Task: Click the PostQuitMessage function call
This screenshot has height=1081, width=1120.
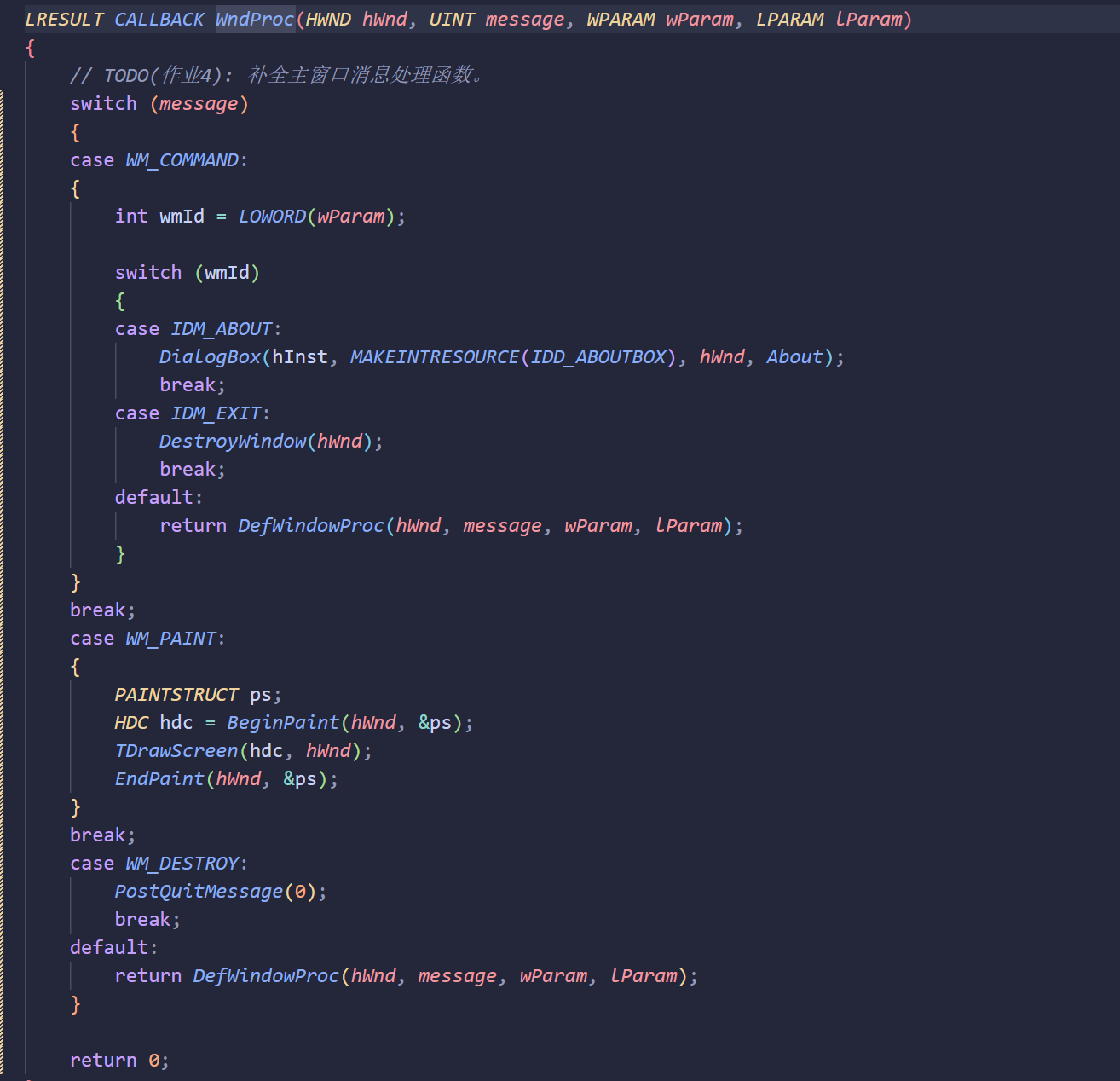Action: point(199,892)
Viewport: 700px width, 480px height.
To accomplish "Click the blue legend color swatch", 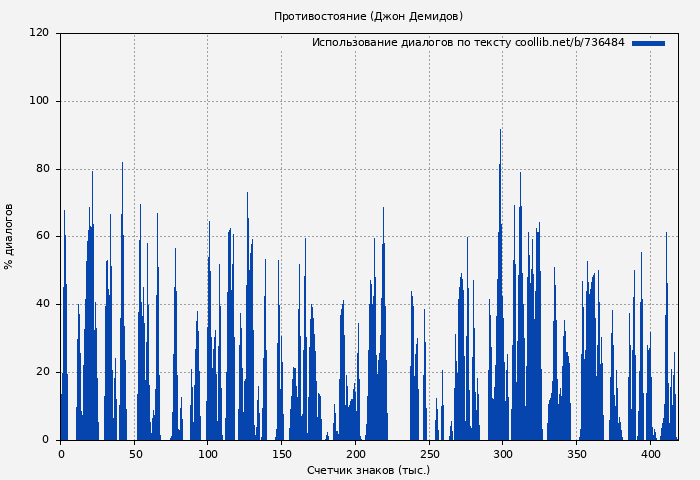I will tap(648, 43).
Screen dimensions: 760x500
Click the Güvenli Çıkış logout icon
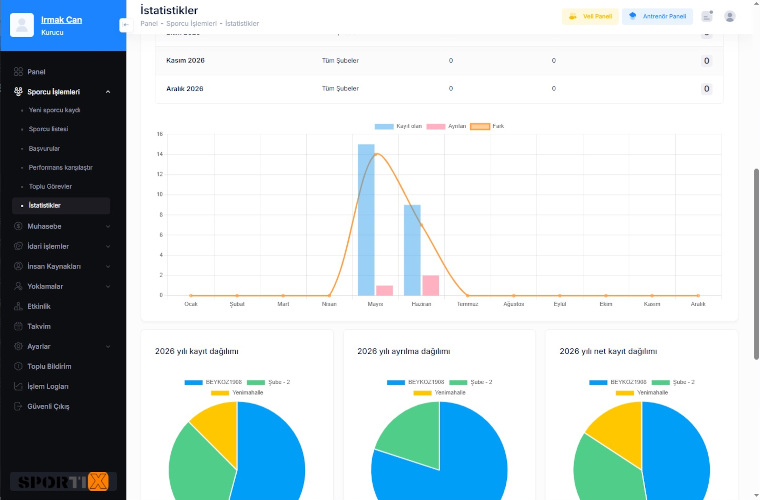pos(18,406)
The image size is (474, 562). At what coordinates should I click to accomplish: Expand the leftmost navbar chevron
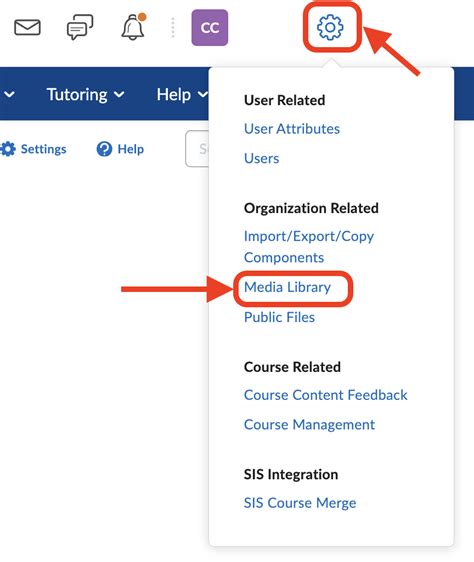[x=9, y=95]
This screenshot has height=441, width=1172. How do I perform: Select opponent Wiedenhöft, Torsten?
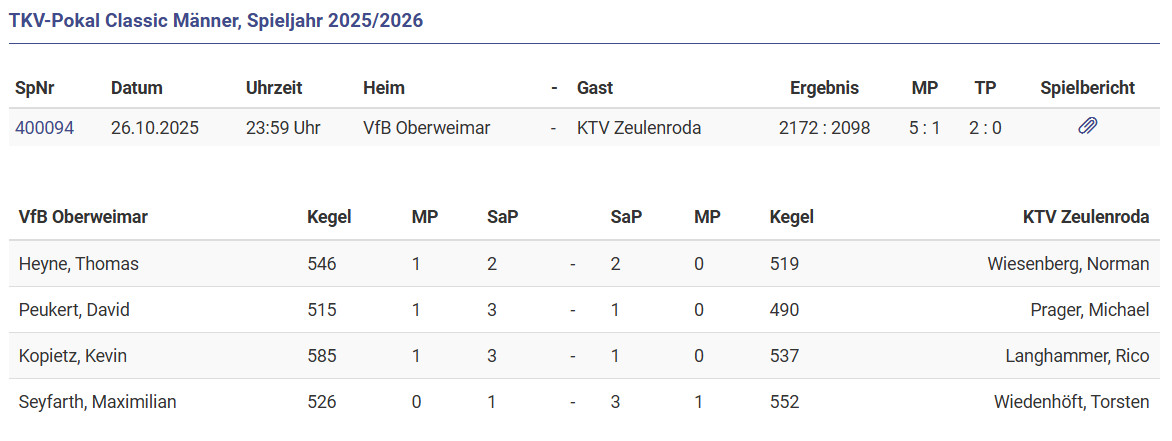coord(1071,402)
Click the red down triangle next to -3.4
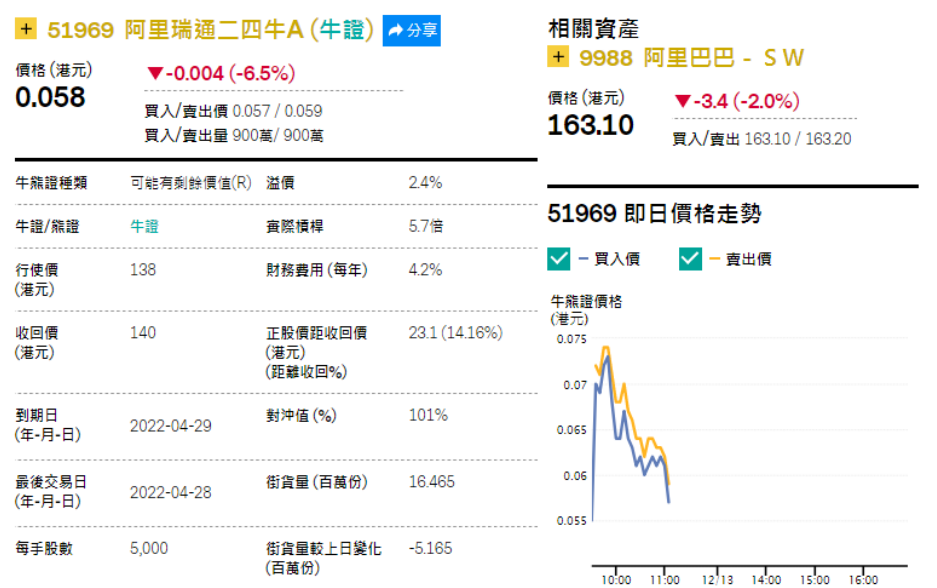Viewport: 937px width, 588px height. tap(682, 101)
####
ACTION ITEM:
Beginning with the line where "Click the Güvenli Çıkış logout icon" appears, reproduce every remaining line of the listing above, the last one included, but none of the pictures.

RESPONSE:
Click the Güvenli Çıkış logout icon
pos(18,406)
The image size is (474, 562). At what coordinates should I click to accomplish: Expand the leftmost navbar chevron
[x=9, y=95]
This screenshot has height=441, width=1172. How do I perform: Select opponent Wiedenhöft, Torsten?
coord(1071,402)
Click the red down triangle next to -3.4
Viewport: 937px width, 588px height. tap(682, 101)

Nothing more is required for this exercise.